What Android's tablet struggles can teach you about life
If your business model is to play follow the leader, you’ll always be between their ass and a hard place. And best case scenario, you'll just end up uncomfortably close to their ass.
When Steve Jobs announced the iPad 2, he said the iPad’s competitors were “flummoxed.” By that, I suspect he means Android tablet want-to-makers can’t figure how to create something that 1) works as well as the iPad and 2) actually creates profit.
By some accounts, Apple started working on the iPad as early as 2002. That means competitors weren’t just a year behind when the iPad 1 was released in early 2010. They were nearly a decade behind.
I think Android tablet makers face a simple reality: If you can’t compete head-to-head with the iPad, don’t.
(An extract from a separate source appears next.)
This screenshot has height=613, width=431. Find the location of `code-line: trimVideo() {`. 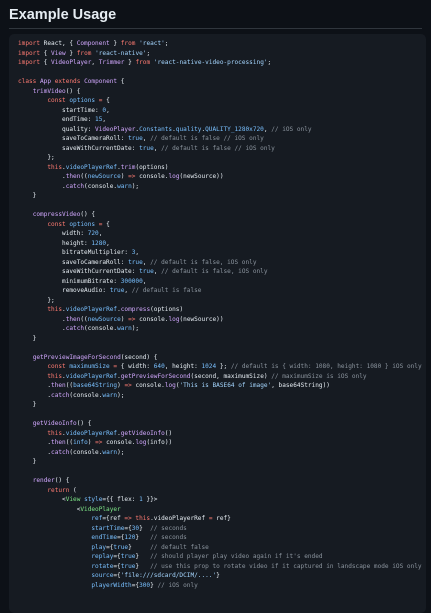

code-line: trimVideo() { is located at coordinates (220, 92).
Compete around it.
This is exactly what Android did in the smartphone market. Android strolled into a multi-million dollar void called Verizon that was just sitting there for the taking. Competing head-to-head with the iPhone in AT&T’s market would have been stupid.
If you can't beat 'em, go make your own game
Apple sold 15 million iPads in 2010. That’s a big number, but it’s way smaller than the number of people in the First World who don’t yet own a tablet. And as much of a bargain as $500 is, there are lots of people who can’t reach that price for very good reasons.
Android has an opportunity to go after a market that Apple isn’t focused on, but to do that, they need to make cheaper tablets and market them not as iPad competitors, but as solutions to problems for people who can’t afford iPads.
New solutions to different problems, not copied solutions to Apple-defined problems.
There are good life lessons here.
- It's easier to win when you create the game.
- If you want to be like Apple – or any successful person or entity – emulate their ability to redefine, don’t copy what they’ve already done.
- Don’t pursue the fruits enjoyed by a successful person; pursue their work ethic.
- Set a course to be different, but be artful about it.
- Enjoy the creative process of differentiation, and make that enjoyment your key goal. You’ll win every time, and the ostensible fruits will fall where they may.